Lyon is
renowned as a
gastronomic
centre,
combining
southern and
northern
ingredients. Its
rich and hearty
food is very
meat- and offal-oriented,
with sausages of
every variety
and a fine
selection of
cheeses. A
Lyonnais salad
includes bacon
and a soft-cooked
egg; potatoes
also tend to be
cooked with egg,
cheeses and
cream; and meat,
fish or cheese
are turned into
fat, filling
quenelles ,
or dumplings.
Pâtisseries
specialize in
extremely rich
chocolate
gâteaux.
Olives
were introduced
to Provence by
the ancient
Greeks two and a
half thousand
years ago and
today accompany
the traditional
Provençal
apéritif of
pastis ;
they appear in
sauces and
salads, on tarts
and pizzas, and
mixed with
capers in a
paste called
tapenade to
spread on bread
or biscuits.
They are also
used in
traditional meat
stews, like
daube Provençale
. Olive oil is
the starting
point for most
Provençal dishes;
spiced with
chillis or
Provençal herbs
(wild thyme,
basil, rosemary
and tarragon),
it is also
poured over
pizzas,
sandwiches and,
of course, used
in vinaigrette
and mayonnaise
with all the
varieties of
salad.
The
ingredient most
often mixed with
olive oil is the
other classic of
Provençal
cuisine:
garlic .
Whole markets
are dedicated to
strings of pale
purple garlic.
Two of the most
famous
concoctions of
Provence are
pistou , a
paste of olive
oil, garlic and
basil, and
aïoli , the
name for both a
garlic
mayonnaise and
the dish in
which it's
served with salt
cod and
vegetables.
Vegetables
have double or
triple seasons
in Provence,
often beginning
while northern
France is still
in the depths of
winter.
Ratatouille
ingredients -
tomatoes,
capsicum,
aubergines,
courgettes and
onions - are the
favourites,
along with
asparagus.
Courgette
flowers, or
fleurs de
courgettes
farcies ,
stuffed with
pistou or
tomato sauce,
are one of the
most exquisite
Provençal
delicacies.
Sheep
, taken up to
the mountains in
the summer
months, provide
the staple meat,
of which the
best is
agneau de
Sisteron ,
often roasted
with Provençal
herbs as a
gigot d'agneau
aux herbes .
But it is
fish that
features most on
traditional
menus, with
freshwater
trout, salt cod,
anchovies, sea
bream, monkfish,
sea bass and
whiting all
common, along
with brilliant
seafood :
clams,
periwinkles, sea
urchins,
oysters, spider
crabs and
langoustines
piled into spiky
sculptural
plateaux de
fruits de mer
.
Cheeses
are invariably
made from goat's
or ewe's milk.
Two famous ones
are Banon,
wrapped in
chestnut leaves
and marinated in
brandy, and the
aromatic
Picadon, from
the foothills of
the Alps.
Sweets
of the region
include
chocolates,
notably from
Valrhona in Tain
L'Hermitage and
from Puyricard
near Aix, almond
sweets called
calissons
from Aix,
candied fruit
from Apt and
nougat from
Montélimar.

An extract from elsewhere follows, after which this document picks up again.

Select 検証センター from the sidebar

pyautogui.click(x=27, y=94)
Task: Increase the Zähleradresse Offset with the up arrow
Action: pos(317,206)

As
for fruits
, the melons,
white peaches,
apricots, figs,
cherries and
Muscat grapes
are unbeatable.
Almond trees
grow on the
plateaux of
central
Provence, along
with lavender,
which gives
Provençal
honey its
distinctive
flavour.
Some of
France's best
wine is
produced in the
Côtes du Rhône
vineyards, of
which the most
celebrated is
the
Crozes-Hermitage
appellation
. Once past the
nougat town of
Montélimar and
into Provence,
the best wines
are to be found
in the villages
around the
Dentelles,
notably
Gigondas, and at
Châteauneuf-du-Pape.
To the west are
the light,
drinkable, but
not particularly
special wines of
the Côtes du
Ventoux and the
Côtes du Lubéron
appellations
. Huge
quantities of
wine are
produced in
Provence, many
of the vineyards
planted during
World War I in
order to supply
every French
soldier with his
ration of a
litre a day.
With the
exception of the
Côteaux des Baux
around Les Baux,
and the Côtes de
Provence in the
Var
département
, the best wines
of southern
Provence come
from along the
coast.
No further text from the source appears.